Velório reúne familiares e pedidos de justiça

Durante o velório, familiares e amigos prestaram homenagens à vítima com camisetas, cartazes e faixas que lembravam o nome de Tainara e cobravam justiça. O clima foi de forte comoção, especialmente entre amigas próximas, que se reuniram para pedir mudanças nas leis de proteção às mulheres e reforçar a necessidade de combate à violência de gênero.

Tainara deixa dois filhos, um menino de 12 anos e uma menina de 7. Desde o dia 29 de novembro, ela estava internada no Hospital das Clínicas, após ser transferida de uma unidade municipal, e passou por diversos procedimentos cirúrgicos de alta complexidade.
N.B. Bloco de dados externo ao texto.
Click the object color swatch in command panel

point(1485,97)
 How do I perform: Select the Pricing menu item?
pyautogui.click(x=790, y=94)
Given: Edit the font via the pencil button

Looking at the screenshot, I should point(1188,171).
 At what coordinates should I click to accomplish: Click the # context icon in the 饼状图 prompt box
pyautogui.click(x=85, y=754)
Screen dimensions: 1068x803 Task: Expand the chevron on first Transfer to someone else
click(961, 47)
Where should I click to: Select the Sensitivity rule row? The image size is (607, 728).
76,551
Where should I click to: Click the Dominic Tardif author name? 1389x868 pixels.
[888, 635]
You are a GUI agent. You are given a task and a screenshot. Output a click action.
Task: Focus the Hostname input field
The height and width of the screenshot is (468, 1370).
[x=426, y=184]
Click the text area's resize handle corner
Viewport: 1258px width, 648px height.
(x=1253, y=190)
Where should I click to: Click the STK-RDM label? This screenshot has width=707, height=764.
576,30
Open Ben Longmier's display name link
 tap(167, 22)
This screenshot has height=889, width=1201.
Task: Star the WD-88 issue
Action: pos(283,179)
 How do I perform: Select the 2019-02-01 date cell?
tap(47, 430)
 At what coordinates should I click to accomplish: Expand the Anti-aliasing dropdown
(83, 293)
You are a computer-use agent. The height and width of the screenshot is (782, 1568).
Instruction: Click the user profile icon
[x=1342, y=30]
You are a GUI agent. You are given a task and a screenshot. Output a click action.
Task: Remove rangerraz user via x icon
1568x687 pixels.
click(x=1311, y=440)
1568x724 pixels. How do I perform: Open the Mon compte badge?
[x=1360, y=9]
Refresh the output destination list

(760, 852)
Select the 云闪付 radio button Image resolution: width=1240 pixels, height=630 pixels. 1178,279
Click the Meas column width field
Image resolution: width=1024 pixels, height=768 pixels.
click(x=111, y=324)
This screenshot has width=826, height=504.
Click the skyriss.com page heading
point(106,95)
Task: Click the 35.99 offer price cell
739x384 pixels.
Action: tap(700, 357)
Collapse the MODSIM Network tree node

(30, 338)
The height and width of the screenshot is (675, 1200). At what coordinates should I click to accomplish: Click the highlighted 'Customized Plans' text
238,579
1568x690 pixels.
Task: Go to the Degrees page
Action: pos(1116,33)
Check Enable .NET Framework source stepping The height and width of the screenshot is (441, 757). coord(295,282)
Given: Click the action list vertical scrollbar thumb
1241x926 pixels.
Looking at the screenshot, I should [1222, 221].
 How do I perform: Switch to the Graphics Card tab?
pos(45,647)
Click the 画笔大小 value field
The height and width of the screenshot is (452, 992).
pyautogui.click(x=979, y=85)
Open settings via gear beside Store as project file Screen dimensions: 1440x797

Investigação do caso da mulher arrastada

Douglas Alves da Silva, de 26 anos, foi preso no dia 30 de novembro, um dia após o crime. Ele passou por audiência de custódia, teve a prisão mantida e, posteriormente, convertida em preventiva. Atualmente, segue detido em uma penitenciária do estado de São Paulo.

Inicialmente, o Ministério Público denunciou o suspeito por tentativa de feminicídio. Com a morte da vítima, a tipificação foi alterada para feminicídio consumado.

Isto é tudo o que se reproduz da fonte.